Leaving out the images, please output every entry exactly as it appears.

#####

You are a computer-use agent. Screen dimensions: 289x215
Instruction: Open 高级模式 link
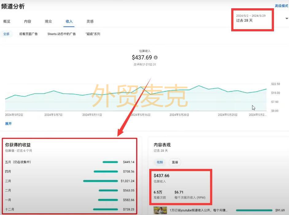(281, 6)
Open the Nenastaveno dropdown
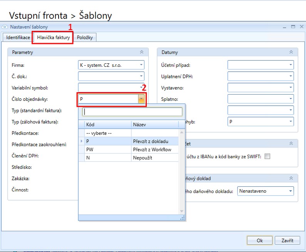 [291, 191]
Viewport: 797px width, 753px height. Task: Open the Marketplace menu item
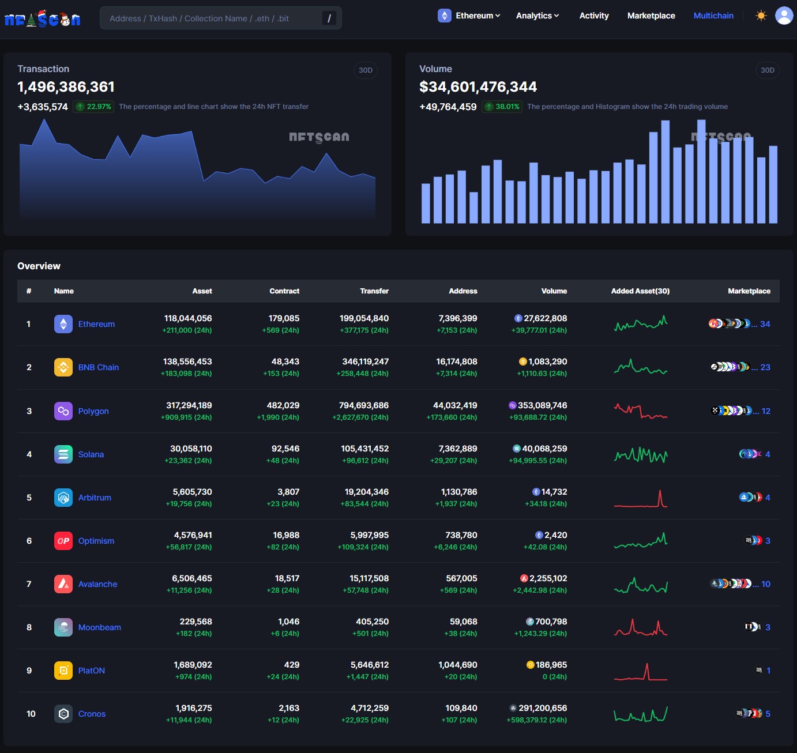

#####

● **RESULT FOR THIS EXERCISE**:
You are a computer-use agent. Screen dimensions: 289x215
Instruction: Open 高级模式 link
(281, 6)
Open the Nenastaveno dropdown
 [291, 191]
Viewport: 797px width, 753px height. Task: Open the Marketplace menu item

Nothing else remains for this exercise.